» What needs to be done: Restate word for word the lines of the material below, from the line with "Chaussettes en laine" to the line with "Conditions d'utilisation (114, 2543)", both lines included, and no others.

─── Records for this task ───

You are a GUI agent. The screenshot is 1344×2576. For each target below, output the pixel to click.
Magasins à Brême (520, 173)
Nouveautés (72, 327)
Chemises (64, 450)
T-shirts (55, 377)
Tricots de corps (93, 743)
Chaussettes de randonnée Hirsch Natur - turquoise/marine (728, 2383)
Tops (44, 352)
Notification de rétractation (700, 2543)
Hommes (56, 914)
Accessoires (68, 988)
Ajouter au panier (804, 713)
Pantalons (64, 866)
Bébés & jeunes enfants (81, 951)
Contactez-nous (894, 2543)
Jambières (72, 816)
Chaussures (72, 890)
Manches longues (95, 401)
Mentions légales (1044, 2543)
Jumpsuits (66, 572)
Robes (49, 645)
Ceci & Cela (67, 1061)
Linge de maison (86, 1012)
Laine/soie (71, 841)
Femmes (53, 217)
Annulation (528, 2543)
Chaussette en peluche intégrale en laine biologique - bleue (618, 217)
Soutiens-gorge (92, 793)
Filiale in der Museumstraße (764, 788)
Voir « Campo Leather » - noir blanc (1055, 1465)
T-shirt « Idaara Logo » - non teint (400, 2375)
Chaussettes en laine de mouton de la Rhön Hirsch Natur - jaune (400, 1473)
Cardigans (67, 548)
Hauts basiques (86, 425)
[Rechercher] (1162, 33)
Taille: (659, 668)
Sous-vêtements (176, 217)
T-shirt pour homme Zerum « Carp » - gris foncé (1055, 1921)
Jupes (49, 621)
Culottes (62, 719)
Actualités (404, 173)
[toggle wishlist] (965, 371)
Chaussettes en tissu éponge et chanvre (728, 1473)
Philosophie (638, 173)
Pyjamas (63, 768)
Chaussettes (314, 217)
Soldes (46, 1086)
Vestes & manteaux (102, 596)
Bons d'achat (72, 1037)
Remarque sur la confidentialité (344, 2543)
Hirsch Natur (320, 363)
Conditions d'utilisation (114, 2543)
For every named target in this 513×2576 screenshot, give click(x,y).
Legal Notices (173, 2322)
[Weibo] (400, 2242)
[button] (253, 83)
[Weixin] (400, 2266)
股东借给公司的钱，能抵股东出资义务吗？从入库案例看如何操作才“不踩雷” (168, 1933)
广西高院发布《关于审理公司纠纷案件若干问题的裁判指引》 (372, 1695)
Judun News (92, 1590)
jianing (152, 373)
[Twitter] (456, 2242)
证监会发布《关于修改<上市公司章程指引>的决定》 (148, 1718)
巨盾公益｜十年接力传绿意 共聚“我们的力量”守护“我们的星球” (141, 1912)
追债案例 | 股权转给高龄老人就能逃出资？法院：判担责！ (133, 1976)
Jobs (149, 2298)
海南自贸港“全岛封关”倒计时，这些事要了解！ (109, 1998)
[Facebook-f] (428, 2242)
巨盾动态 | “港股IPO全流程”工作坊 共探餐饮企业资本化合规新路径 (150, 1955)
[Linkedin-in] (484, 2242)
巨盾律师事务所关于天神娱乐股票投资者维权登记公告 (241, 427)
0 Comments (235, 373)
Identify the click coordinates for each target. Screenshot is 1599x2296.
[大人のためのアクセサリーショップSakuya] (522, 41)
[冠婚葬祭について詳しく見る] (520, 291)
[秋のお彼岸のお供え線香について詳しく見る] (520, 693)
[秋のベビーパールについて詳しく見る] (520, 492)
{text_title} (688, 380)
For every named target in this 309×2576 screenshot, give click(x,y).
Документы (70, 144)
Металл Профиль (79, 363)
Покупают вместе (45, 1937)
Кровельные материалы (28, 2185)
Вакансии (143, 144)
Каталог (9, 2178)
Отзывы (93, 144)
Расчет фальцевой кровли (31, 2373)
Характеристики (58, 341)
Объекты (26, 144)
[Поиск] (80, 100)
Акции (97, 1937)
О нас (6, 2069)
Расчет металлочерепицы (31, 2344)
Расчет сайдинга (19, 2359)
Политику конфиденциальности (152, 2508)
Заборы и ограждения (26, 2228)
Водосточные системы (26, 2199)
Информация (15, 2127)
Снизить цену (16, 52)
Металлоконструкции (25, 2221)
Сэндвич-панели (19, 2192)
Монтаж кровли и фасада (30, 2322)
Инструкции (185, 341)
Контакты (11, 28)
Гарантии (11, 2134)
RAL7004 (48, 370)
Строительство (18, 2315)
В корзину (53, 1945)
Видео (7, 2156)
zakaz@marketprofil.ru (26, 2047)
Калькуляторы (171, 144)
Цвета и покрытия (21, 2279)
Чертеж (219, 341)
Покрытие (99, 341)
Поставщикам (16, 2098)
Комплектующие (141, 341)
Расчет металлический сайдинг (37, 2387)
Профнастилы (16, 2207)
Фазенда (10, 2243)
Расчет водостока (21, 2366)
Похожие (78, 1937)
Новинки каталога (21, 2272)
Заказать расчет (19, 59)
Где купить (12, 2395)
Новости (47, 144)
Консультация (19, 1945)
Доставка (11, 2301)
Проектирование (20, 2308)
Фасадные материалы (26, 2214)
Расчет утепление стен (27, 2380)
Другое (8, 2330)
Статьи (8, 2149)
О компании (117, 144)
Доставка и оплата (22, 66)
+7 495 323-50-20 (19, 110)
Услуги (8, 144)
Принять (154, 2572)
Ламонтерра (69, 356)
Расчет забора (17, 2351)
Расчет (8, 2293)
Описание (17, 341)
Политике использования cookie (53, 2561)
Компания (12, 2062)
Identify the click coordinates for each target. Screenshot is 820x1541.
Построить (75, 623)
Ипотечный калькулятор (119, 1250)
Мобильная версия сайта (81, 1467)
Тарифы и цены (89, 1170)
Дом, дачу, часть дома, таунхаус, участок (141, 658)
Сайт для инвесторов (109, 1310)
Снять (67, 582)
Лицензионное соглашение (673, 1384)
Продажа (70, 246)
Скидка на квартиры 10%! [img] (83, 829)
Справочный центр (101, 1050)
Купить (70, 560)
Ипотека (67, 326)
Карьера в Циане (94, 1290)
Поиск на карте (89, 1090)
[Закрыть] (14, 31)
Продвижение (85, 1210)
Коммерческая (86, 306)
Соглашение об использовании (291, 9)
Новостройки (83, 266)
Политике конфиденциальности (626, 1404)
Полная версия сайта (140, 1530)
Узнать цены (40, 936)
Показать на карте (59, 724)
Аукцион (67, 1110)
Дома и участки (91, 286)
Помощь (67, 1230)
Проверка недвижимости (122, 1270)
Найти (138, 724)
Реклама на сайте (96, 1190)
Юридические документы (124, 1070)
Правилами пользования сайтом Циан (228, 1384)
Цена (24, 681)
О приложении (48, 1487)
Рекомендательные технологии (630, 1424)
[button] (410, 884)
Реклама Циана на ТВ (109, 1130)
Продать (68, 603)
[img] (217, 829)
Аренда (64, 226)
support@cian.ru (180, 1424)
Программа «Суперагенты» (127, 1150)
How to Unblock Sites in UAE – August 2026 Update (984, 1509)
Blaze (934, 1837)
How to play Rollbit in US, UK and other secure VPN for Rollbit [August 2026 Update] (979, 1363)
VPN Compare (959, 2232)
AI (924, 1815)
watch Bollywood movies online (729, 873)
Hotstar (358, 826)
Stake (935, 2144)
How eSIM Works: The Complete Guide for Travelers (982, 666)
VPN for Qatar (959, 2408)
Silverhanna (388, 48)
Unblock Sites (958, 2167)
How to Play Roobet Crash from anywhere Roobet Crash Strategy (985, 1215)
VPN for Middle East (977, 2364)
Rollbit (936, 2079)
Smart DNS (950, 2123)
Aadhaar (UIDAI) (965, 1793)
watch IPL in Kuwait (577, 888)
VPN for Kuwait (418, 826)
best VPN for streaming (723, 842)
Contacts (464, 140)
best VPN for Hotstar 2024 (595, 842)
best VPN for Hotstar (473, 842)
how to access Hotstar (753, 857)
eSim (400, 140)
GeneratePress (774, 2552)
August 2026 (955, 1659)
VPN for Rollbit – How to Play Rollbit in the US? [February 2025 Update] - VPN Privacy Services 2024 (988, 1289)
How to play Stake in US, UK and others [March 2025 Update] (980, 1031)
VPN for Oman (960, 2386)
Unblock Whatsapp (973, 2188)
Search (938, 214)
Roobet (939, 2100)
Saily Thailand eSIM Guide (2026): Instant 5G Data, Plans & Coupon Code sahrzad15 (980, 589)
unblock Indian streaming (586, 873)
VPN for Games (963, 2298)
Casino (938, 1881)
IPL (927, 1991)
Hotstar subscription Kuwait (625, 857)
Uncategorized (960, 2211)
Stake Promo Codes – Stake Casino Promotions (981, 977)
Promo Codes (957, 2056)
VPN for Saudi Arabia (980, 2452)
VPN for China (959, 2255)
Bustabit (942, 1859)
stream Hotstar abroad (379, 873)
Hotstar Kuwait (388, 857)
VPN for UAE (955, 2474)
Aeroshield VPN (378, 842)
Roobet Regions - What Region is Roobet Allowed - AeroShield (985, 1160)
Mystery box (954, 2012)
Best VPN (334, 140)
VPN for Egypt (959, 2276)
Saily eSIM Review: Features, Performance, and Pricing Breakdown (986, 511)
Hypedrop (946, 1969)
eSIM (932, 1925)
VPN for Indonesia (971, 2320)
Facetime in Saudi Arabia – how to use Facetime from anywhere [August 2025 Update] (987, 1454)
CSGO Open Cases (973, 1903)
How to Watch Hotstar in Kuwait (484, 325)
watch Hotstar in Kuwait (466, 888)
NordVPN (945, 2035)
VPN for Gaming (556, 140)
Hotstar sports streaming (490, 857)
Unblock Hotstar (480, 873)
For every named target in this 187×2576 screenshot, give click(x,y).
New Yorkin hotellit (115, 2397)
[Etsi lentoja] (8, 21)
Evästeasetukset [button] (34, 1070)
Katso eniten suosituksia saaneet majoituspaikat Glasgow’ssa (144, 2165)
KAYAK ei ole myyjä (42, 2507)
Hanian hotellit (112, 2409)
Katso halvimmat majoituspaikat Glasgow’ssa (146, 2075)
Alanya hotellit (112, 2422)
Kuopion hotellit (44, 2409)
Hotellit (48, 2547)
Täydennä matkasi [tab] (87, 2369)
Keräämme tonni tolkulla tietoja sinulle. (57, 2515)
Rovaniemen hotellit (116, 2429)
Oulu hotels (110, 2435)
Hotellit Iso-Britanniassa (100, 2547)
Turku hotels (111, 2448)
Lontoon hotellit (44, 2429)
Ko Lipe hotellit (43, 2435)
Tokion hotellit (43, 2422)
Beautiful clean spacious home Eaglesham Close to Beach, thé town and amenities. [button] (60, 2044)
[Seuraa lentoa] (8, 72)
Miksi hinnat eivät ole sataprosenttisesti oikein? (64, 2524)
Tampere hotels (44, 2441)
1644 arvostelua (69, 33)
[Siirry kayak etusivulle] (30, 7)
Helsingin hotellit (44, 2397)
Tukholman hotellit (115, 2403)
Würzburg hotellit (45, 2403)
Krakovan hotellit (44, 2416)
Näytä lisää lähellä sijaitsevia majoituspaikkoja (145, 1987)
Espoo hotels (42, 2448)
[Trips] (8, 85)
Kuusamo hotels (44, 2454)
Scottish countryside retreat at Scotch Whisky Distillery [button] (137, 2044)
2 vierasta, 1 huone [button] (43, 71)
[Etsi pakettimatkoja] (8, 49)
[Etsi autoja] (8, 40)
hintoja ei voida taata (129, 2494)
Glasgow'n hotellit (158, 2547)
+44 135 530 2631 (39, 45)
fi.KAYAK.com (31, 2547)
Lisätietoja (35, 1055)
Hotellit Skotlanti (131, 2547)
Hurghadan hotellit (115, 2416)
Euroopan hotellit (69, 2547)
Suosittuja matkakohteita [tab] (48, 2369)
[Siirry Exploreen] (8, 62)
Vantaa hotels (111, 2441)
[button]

───

» Solution for this exercise:
Chaussettes en laine de mouton de la Rhön Hirsch Natur - jaune (400, 1473)
Cardigans (67, 548)
Hauts basiques (86, 425)
[Rechercher] (1162, 33)
Taille: (659, 668)
Sous-vêtements (176, 217)
T-shirt pour homme Zerum « Carp » - gris foncé (1055, 1921)
Jupes (49, 621)
Culottes (62, 719)
Actualités (404, 173)
[toggle wishlist] (965, 371)
Chaussettes en tissu éponge et chanvre (728, 1473)
Philosophie (638, 173)
Pyjamas (63, 768)
Chaussettes (314, 217)
Soldes (46, 1086)
Vestes & manteaux (102, 596)
Bons d'achat (72, 1037)
Remarque sur la confidentialité (344, 2543)
Hirsch Natur (320, 363)
Conditions d'utilisation (114, 2543)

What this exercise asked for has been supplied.